Killing Joke singles chronology
| "Requiem" (1980) | "Follow the Leaders" (1981) | "Empire Song" (1982) |

7" Italian release
- Side A

Alternative cover
- Side B

= Follow the Leaders =

"Follow the Leaders" is a song by the English post-punk band Killing Joke.

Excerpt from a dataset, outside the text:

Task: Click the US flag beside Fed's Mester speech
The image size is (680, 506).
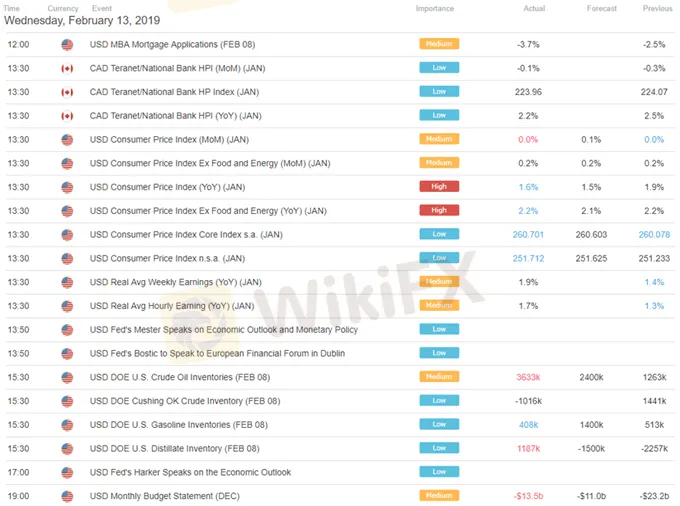Action: pyautogui.click(x=67, y=330)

It was released in May 1981 by E.G. Records as the only single from the band's second studio album, What's THIS For...!.

== Release ==
"Follow the Leaders" was backed by the B-sides "Follow the Leaders (Dub)" and "Tension". It reached No. 55 in the UK Singles Chart in May 1981 and No. 25 in the Billboard Hot Dance Club Songs.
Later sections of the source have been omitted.